Chapter 10 - Echocardiographic Evaluation of Preload Responsiveness
Video 10-1. Acute cor pulmonale (ACP) apical four-chamber view. Note dilated right ventricle (RV) is now an apex forming chamber.
Video 10-2. Acute cor pulmonale (ACP) parasternal short-axis view, note left ventricular (LV) compression by the dilated right ventricle (RV).
Video 10-3. Minimally invasive TEE short transgastric view of the LV. Note decrease LV diastolic area (LVDA). This patient appears hypovolemic and is likely to benefit from volume resuscitation. TEE, transesophageal echocardiography; LV, left ventricle.
Video 10-4. Same patient as in Video 10-3, but now adequately resuscitated. Notice decrease heart rate, absence of premature contractions, increased LVDA, and increased stroke volume. LVDA, LV diastolic area.
Video 10-5. Extreme ACP: note grossly dilated RV and right atrium (RA). LV is obviously compressed by RV resulting in decreased LV diastolic volume and stroke volume and thus hemodynamic instability, left atrium is compressed by the dilated RA further contributing to the lack of LV filling during diastole. This patient died from shock, resulting from hemodynamic consequences of the above, later that day. LV, left ventricle; RV, right ventricle; ACP, acute cor pulmonale.

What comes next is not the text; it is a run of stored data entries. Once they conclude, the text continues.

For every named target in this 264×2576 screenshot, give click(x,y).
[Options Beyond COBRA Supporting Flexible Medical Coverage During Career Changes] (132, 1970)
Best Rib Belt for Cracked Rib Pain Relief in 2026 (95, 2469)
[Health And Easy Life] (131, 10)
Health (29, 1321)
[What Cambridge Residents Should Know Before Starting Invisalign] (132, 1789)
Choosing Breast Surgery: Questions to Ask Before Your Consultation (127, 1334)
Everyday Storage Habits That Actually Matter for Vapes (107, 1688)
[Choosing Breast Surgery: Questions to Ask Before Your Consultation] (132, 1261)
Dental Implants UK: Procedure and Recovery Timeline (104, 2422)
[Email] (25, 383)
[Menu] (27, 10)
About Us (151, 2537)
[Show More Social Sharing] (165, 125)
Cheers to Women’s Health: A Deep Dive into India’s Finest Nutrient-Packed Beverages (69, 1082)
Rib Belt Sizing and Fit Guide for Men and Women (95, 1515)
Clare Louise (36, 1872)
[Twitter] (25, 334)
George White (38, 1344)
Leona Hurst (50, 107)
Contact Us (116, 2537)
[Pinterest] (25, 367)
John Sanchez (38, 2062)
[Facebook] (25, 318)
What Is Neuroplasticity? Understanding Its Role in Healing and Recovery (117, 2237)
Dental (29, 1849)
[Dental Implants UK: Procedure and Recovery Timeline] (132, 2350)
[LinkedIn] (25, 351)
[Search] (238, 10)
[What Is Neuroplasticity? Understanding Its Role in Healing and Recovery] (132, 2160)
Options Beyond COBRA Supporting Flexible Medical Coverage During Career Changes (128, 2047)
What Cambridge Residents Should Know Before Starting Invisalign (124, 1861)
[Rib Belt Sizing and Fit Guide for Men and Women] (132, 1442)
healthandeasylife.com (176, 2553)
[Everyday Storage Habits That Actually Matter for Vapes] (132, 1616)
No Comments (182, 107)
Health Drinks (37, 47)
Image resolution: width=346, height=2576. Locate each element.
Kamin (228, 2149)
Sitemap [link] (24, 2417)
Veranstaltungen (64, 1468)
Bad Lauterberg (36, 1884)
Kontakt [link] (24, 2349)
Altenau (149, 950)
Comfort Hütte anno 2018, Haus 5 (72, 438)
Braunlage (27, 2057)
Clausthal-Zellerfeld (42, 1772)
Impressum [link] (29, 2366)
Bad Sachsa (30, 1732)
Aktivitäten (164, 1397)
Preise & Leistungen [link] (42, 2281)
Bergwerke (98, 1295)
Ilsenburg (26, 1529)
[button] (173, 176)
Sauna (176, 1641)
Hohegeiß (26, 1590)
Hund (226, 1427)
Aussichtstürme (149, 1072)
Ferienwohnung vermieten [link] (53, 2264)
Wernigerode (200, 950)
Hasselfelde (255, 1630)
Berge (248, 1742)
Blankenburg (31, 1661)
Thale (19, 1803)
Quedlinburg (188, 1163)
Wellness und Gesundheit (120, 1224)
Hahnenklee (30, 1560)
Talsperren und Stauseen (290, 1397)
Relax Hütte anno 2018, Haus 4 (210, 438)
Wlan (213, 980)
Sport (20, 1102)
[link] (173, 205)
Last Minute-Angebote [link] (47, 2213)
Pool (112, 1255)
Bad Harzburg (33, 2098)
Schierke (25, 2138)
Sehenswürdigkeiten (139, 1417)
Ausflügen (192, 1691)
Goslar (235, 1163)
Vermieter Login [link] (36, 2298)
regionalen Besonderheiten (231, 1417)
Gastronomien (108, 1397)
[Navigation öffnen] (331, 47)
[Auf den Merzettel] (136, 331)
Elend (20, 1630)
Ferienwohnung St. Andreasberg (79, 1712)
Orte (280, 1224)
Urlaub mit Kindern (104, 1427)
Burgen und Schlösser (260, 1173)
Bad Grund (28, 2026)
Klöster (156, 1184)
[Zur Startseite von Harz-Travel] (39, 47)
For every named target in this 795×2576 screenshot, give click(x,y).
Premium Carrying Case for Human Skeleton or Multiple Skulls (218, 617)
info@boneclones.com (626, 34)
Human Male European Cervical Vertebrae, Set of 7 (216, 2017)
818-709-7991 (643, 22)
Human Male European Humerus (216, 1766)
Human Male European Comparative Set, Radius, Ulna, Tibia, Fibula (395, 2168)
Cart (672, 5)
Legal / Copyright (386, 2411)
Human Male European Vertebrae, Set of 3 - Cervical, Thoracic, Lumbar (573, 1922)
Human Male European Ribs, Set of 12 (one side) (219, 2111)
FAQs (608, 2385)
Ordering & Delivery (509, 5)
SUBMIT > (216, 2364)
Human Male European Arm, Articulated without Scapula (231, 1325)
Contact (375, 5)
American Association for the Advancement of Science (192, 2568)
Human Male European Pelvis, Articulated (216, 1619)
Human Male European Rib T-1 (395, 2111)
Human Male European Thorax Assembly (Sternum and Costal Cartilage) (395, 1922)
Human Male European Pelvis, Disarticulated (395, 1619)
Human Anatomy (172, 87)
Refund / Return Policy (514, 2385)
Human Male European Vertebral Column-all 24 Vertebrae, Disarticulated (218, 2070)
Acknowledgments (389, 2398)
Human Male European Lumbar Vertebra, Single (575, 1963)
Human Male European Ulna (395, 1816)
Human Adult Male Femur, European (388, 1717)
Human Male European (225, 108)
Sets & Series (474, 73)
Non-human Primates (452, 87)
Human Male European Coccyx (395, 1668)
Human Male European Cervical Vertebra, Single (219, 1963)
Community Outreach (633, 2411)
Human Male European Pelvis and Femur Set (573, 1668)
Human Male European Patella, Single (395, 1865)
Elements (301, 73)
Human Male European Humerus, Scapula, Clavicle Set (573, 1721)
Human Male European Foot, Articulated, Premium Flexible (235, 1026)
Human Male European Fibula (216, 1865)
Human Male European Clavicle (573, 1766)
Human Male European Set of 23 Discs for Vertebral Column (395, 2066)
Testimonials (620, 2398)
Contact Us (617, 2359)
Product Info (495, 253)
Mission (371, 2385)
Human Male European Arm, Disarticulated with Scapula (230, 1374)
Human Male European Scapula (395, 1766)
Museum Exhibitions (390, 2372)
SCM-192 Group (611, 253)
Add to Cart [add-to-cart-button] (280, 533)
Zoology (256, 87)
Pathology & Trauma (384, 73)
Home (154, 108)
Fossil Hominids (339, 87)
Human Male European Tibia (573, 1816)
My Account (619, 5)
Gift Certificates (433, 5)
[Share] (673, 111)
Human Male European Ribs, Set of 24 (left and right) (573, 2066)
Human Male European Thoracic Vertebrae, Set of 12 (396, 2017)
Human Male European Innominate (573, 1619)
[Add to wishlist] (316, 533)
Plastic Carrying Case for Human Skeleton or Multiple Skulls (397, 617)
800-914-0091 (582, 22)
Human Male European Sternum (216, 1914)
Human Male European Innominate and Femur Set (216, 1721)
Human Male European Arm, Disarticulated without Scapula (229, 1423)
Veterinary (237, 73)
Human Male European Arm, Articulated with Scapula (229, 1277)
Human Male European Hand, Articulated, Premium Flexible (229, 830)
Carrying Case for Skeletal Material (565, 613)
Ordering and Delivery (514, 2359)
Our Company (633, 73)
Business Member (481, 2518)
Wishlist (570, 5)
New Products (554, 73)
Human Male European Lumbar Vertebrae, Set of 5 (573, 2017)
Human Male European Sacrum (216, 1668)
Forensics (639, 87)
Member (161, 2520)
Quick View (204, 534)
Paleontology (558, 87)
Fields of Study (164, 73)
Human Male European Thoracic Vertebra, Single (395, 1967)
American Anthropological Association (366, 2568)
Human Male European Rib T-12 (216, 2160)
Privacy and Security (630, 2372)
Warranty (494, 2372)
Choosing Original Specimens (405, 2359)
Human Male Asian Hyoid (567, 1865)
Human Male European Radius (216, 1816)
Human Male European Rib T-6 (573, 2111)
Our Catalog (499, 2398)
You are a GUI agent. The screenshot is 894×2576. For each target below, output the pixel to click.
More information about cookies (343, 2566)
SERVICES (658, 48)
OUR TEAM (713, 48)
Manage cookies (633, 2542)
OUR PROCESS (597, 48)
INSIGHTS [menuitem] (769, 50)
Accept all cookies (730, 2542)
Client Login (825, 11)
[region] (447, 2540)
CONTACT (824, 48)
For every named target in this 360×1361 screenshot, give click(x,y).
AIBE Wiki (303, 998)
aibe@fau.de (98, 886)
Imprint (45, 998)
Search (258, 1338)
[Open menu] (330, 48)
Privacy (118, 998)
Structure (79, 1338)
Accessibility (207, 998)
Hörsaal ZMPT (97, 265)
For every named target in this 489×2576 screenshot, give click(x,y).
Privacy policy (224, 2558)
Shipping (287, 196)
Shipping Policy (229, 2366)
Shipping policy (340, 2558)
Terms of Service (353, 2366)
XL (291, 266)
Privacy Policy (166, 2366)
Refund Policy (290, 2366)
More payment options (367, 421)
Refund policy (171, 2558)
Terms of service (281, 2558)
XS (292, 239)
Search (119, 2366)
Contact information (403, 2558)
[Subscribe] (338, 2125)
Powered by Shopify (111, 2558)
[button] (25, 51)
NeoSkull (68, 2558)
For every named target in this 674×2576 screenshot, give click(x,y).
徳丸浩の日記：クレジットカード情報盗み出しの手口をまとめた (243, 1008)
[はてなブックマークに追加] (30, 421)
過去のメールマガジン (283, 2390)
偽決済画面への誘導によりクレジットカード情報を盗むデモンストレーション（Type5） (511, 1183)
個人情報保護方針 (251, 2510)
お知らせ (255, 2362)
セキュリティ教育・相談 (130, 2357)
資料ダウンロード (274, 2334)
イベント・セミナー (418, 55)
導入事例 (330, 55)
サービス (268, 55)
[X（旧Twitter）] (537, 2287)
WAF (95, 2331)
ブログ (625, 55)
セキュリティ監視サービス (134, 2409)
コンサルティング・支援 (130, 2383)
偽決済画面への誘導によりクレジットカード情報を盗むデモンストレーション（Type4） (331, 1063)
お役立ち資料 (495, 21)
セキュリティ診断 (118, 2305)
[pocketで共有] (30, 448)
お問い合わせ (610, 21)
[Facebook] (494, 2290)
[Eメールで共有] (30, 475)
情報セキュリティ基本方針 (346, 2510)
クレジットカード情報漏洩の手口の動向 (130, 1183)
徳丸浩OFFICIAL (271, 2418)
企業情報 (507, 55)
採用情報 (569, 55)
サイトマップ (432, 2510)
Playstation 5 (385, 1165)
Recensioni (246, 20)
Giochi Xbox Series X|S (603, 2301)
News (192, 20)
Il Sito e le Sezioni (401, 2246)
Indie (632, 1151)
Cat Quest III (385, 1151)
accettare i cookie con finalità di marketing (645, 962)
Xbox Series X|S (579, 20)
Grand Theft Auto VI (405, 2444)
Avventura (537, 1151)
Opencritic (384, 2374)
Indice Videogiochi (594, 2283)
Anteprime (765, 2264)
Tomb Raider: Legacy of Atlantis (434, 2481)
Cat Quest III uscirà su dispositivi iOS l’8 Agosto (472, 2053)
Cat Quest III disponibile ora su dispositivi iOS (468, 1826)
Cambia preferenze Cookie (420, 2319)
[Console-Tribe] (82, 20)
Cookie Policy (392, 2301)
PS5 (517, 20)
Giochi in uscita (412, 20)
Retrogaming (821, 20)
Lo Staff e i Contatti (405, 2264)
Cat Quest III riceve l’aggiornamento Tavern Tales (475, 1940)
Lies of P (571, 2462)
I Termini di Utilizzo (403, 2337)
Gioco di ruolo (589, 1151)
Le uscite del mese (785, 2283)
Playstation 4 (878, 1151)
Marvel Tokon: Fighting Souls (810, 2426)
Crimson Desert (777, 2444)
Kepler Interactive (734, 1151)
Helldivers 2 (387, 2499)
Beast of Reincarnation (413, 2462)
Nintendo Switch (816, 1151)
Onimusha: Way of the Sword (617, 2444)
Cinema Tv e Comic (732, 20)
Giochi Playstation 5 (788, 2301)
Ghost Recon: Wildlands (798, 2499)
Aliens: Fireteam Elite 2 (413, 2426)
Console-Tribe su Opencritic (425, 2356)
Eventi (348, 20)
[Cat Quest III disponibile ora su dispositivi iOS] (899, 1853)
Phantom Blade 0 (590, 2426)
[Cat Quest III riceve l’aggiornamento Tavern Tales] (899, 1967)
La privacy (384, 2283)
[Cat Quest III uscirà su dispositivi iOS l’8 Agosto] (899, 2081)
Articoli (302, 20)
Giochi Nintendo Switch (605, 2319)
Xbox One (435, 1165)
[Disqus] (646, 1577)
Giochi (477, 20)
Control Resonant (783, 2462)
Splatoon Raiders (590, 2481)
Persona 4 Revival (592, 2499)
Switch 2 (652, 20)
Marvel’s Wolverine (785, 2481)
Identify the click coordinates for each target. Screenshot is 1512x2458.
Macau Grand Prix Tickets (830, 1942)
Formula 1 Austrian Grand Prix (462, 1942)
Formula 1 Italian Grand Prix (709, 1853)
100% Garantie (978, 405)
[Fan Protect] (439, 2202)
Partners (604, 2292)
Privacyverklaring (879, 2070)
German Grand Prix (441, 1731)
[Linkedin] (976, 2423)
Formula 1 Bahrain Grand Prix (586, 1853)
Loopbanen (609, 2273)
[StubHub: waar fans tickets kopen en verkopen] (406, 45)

Video 10-6. Subcostal view. Note normal respiratory collapse of the inferior vena cava (IVC). This patient is likely to be a volume responder.
Video 10-7. Subcostal view. Note lack of respiratory collapse and dilated IVC. This patient is unlikely to be a volume responder. IVC, inferior vena cava.
Video 10-8. Physiological explanation (basis) of the passive leg raising (PLR) maneuver.
Video 10-9. Common carotid artery flow prior to PLR in patient with septic shock. PLR, passive leg raising.
Video 10-10. Common carotid artery (CCA) flow after PLR in patient with septic shock. Note significant increase in CCA flow. Also note CCA diameter increased, likely due to flow mediated dilatation (FMD). This patient was judged to be a likely candidate to benefit from volume resuscitation and improved hemodynamically after infusion of 1500 mL of lactated ringer solution. FMD is indicative of the relative lack of endothelial dysfunction and thus the ability to respond to neuro-hormonal stimuli redirecting blood to vital organs.